- ASSIGNMENT
Each entry is to be given again word for word; images are dropped.

»»

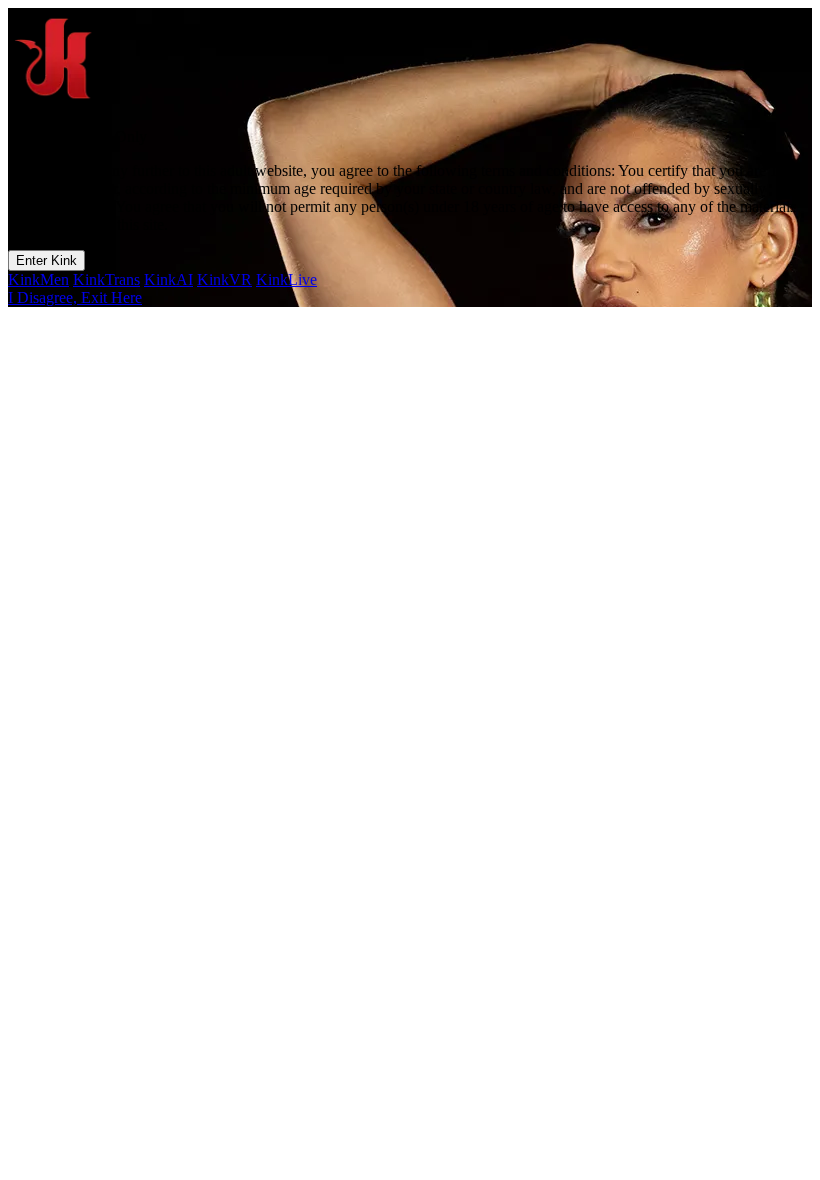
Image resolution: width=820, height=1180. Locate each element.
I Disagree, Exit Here (75, 297)
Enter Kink (46, 260)
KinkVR (224, 279)
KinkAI (168, 279)
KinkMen (38, 279)
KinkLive (286, 279)
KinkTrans (106, 279)
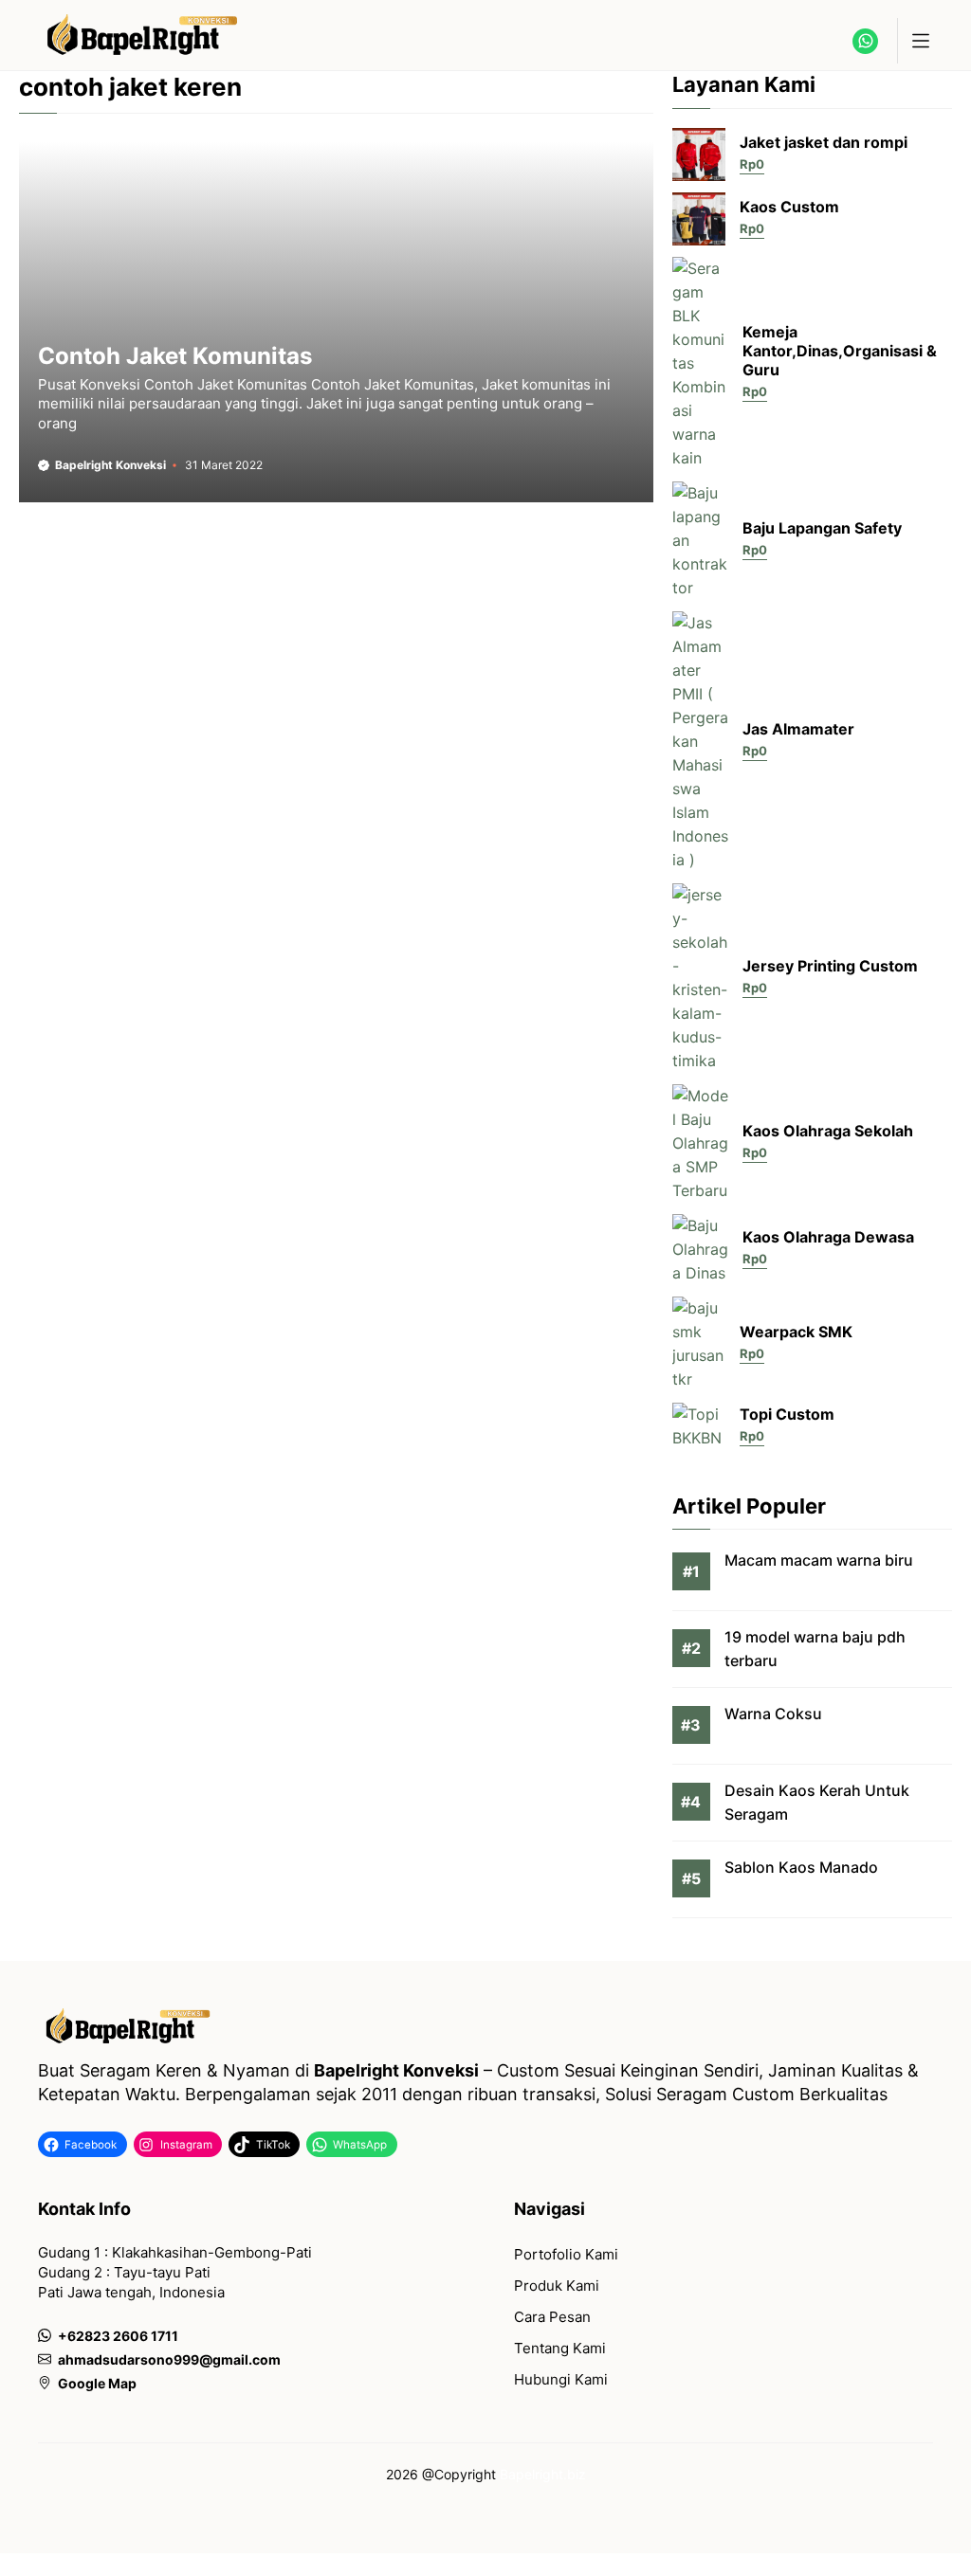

««

- YOUR SOLUTION
Image resolution: width=820, height=1180. Locate each element.
I Disagree, Exit Here (75, 297)
Enter Kink (46, 260)
KinkVR (224, 279)
KinkAI (168, 279)
KinkMen (38, 279)
KinkLive (286, 279)
KinkTrans (106, 279)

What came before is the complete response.